“Who Are You?”
I’m a student, a son, a friend, a future nurse, and a cancer survivor. Because I was diagnosed at such a young age, life with this illness is all I’ve known. For 16 years of my childhood, that’s who I was: a cancer patient. Now that I’m an adult, I’m trying to rediscover and reestablish myself.
I was first diagnosed with a brain tumour in June of 2002, when I was two and a half years old. My brain tumour, called Anaplastic Ependymoma, was meshed with my brainstem. To treat it, I underwent multiple surgeries, chemo, and radiation. When I was five and a half, my tumour recurred. I repeated surgery and chemo and then I felt okay for a few years but then when I was nine, the tumour came back a third time. Again, I underwent more surgery, more radiation, and at twenty years old I’m still here today, cancer-free!
My battle didn’t come without its scars. I became deaf in one ear when I was five, and I developed hypothyroidism due to all the radiation I received. Similar to other childhood cancer survivors, I have multiple long-term effects of my illness and its treatment. I consider myself fortunate however, as these conditions are now stable and I am living a minimally-impacted, overall healthy life. I do feel that in order to connect with people outside of the survivor community, that I sometimes have to shy away from or hide this entire part of my life.
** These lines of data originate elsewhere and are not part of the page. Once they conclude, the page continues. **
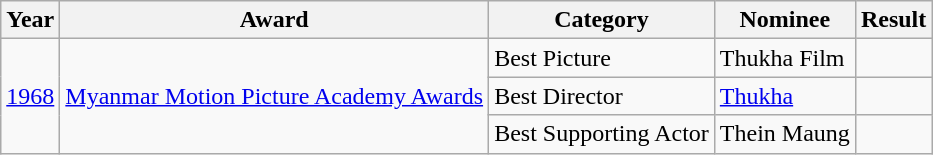
Award [274, 20]
Thukha [784, 96]
Thein Maung [784, 134]
Category [602, 20]
1968 [30, 96]
Result [893, 20]
Year [30, 20]
Myanmar Motion Picture Academy Awards [274, 96]
Best Picture [602, 58]
Best Director [602, 96]
Thukha Film [784, 58]
Best Supporting Actor [602, 134]
Nominee [784, 20]
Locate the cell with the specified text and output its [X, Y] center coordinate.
My experience as a child with cancer was as good as it could’ve been. One necessity that came out of it was that I was homeschooled. This made hospital visits, treatments, and my volunteer work easier to schedule. I got involved with many different organizations while I was on treatment, and even afterwards. I spoke countless times about my story to many people, in order to spread awareness. I have always been very open about my experience with cancer. Because of this, I gained a lot of good friends through my volunteerism.
“My battle didn’t come without its scars.”
I found camp to be my favourite part of cancer (if I can say that). I made many great friends there as well, and it was a place for me to connect with and create a network with other children with cancer. I was able to be a kid and have fun, as well as learn so many life skills. I cannot say enough about camp and the children’s hospital in Toronto. I can’t say much about other children’s hospitals across the country, but mine did and still does a great job of supporting patients and families through treatment.
“I do feel that in order to connect with people outside of the survivor community, that I sometimes have to shy away from or hide this entire part of my life.”
Having said that, when I turned 18 and graduated out of pediatric care, I got a shock. I became responsible for scheduling and keeping track of my appointments and health records. At around the same time, I also moved halfway across the country (from Toronto to Calgary) for university. The adjustment has been challenging, to say the least. I was and still am close with my parents and sister. However, I’m not a super-outgoing person, and that has made it difficult to make good friends in Calgary. Because of my circumstances, I was always well supported and felt that I had a lot of people to connect with and talk to about my experiences. I don’t have as good a support network over here and I’ve really had to learn how to live as my own person.
As an adult survivor of childhood cancer living in a new city, I’ve especially noticed the lack of supports and networks for people like me. I don’t know of any national organizations that provide support specifically for our community of survivors once we turn 18. That’s where I think CCSC is an awesome initiative to create connections, and to provide support for the thousands of Canadian childhood cancer survivors through transitions and other aspects of adult life. I’m looking forward to making more meaningful connections within my survivorship community.
“I think keeping a positive outlook on life, learning from successes and failures alike, and remembering to be thankful is so important in survivorship.”
I’m extremely grateful for all the experiences that I had as a kid. Even cancer, as awful as it was, shaped me to be who I am today. I’m grateful for who I am and what I am ABLE to do, I don’t focus on what could’ve been. I think keeping a positive outlook on life, learning from successes and failures alike, and remembering to be thankful is so important in survivorship. It’s helped to get me where I am today.